Treatment under the bill is not necessarily innovative, and innovative treatment is not necessarily provided under the Bill.
Negligently deciding not to operate on a patient showing clear signs of a perforated bowel and peritonitis is a departure from the existing range of accepted treatments but it is not innovative. Using new technology developed to carry out surgery for a brain tumour is innovative, but it is not treatment under the Saatchi Bill.
Two doctors may provide the same innovative treatment. One may “choose” not to do so under the bill but be confident that he is not Bolam negligent. The other may seek protection under the Bill. Only the doctor who treats “under the bill” would have to register it.
Let’s not pretend that this will be a comprehensive register of innovative treatments. At best it would be a partial register of some treatments where doctors thought they were departing from accepted treatment. At worst it would be a register of doctors who had attempted to use the bill to avoid a negligence claim.
And what is treatment provided “under the bill”? First you have to identify whether the treatment was a departure from the existing range of accepted treatments.

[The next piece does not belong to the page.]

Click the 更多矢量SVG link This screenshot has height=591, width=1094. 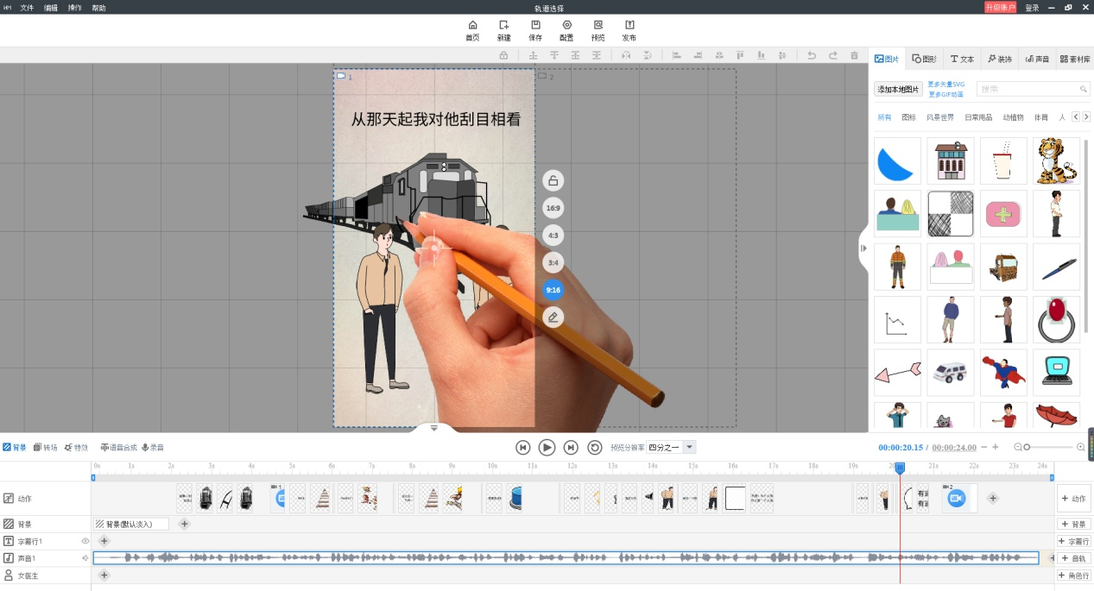point(945,85)
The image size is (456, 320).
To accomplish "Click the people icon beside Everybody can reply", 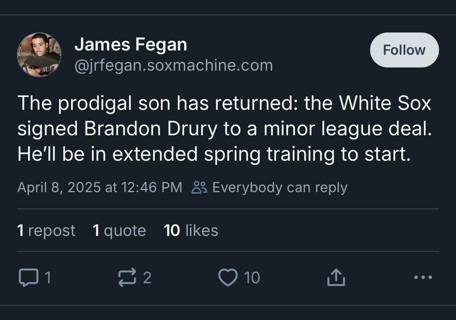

Remember that treatment under the bill includes inaction. Then, you have to determine whether the doctor met the requirements of section 1(3). Does every doctor who asks for a second opinion thereby provide treatment under the bill? And what if the court later determines, or the doctor later admits that he did not in fact comply with the requirements of the bill. Does the treatment then become de-registered?
The Bill team says that Oxford University has offered to host the register. I asked the GMC about what would be included on the register, how many treatments would be expected to be registered in a year, who would pay for it, who would have access to it and how patient confidentiality would be secured. Mr Buckle answered:
These are all important matters that would need consideration if the Bill was to become law with this new amendment included. We have not as of yet however been in discussion with the Department of Health or others with regard to who would operate such a register or how it would operate.

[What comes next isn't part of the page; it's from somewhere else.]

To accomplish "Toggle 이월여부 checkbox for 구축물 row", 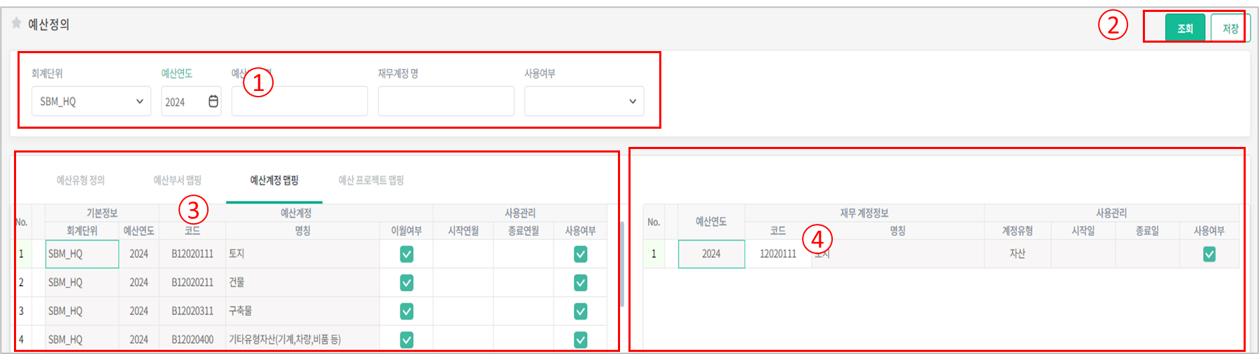I will tap(407, 311).
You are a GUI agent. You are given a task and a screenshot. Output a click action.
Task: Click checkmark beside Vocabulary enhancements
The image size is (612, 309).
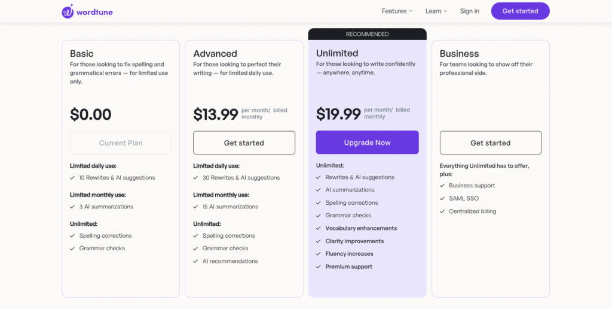(x=319, y=228)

Since it would be the GMC that would have to make it mandatory for doctors to use the register, it would need to know the answers to these questions.
The Bill team has made great play of its partnership with the Dept of Health, but in the Lords, Earl Howe, for the government opposed this amendment. Will the government oppose it in the Commons? Is there time for the details of a register to be finalised and for a professional requirement to use it to be created?
To my mind the bill is fundamentally flawed and this amendment is a side issue. Nevertheless it is being treated as an important selling point, perhaps in particular to the medical community and to MPs. I very much hope they will examine the goods before buying.